Items in a dataset listing:

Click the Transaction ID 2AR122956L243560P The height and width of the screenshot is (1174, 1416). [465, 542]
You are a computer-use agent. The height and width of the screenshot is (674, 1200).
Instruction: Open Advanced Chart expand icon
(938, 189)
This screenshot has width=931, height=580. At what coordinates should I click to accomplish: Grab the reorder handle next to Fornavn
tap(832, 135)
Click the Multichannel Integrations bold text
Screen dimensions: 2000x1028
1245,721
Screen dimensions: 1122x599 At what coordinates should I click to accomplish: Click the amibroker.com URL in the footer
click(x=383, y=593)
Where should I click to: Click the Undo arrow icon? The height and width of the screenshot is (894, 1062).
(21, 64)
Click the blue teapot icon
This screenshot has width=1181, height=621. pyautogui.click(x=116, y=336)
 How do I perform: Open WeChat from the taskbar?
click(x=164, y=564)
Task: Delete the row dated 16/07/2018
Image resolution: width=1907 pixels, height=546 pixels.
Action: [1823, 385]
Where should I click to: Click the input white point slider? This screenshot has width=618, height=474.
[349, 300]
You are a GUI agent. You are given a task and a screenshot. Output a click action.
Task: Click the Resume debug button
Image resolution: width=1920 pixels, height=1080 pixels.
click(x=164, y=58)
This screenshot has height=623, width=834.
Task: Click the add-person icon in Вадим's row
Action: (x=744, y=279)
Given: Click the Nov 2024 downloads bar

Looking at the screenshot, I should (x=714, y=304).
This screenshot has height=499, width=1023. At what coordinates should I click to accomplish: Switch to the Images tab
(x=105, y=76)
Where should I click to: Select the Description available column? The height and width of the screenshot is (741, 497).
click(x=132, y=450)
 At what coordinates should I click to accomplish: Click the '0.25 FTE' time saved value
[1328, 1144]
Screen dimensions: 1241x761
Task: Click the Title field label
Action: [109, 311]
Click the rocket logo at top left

## Stated task
Reproduce every line of the listing above word for word, changing nothing.

## Answer to the exercise
Click the Transaction ID 2AR122956L243560P The height and width of the screenshot is (1174, 1416). [465, 542]
You are a computer-use agent. The height and width of the screenshot is (674, 1200).
Instruction: Open Advanced Chart expand icon
(938, 189)
This screenshot has width=931, height=580. At what coordinates should I click to accomplish: Grab the reorder handle next to Fornavn
tap(832, 135)
Click the Multichannel Integrations bold text
Screen dimensions: 2000x1028
1245,721
Screen dimensions: 1122x599 At what coordinates should I click to accomplish: Click the amibroker.com URL in the footer
click(x=383, y=593)
Where should I click to: Click the Undo arrow icon? The height and width of the screenshot is (894, 1062).
(21, 64)
Click the blue teapot icon
This screenshot has width=1181, height=621. pyautogui.click(x=116, y=336)
 How do I perform: Open WeChat from the taskbar?
click(x=164, y=564)
Task: Delete the row dated 16/07/2018
Image resolution: width=1907 pixels, height=546 pixels.
Action: [1823, 385]
Where should I click to: Click the input white point slider? This screenshot has width=618, height=474.
[349, 300]
You are a GUI agent. You are given a task and a screenshot. Output a click action.
Task: Click the Resume debug button
Image resolution: width=1920 pixels, height=1080 pixels.
click(x=164, y=58)
This screenshot has height=623, width=834.
Task: Click the add-person icon in Вадим's row
Action: (x=744, y=279)
Given: Click the Nov 2024 downloads bar

Looking at the screenshot, I should (x=714, y=304).
This screenshot has height=499, width=1023. At what coordinates should I click to accomplish: Switch to the Images tab
(x=105, y=76)
Where should I click to: Select the Description available column? The height and width of the screenshot is (741, 497).
click(x=132, y=450)
 At what coordinates should I click to accomplish: Click the '0.25 FTE' time saved value
[1328, 1144]
Screen dimensions: 1241x761
Task: Click the Title field label
Action: [109, 311]
Click the rocket logo at top left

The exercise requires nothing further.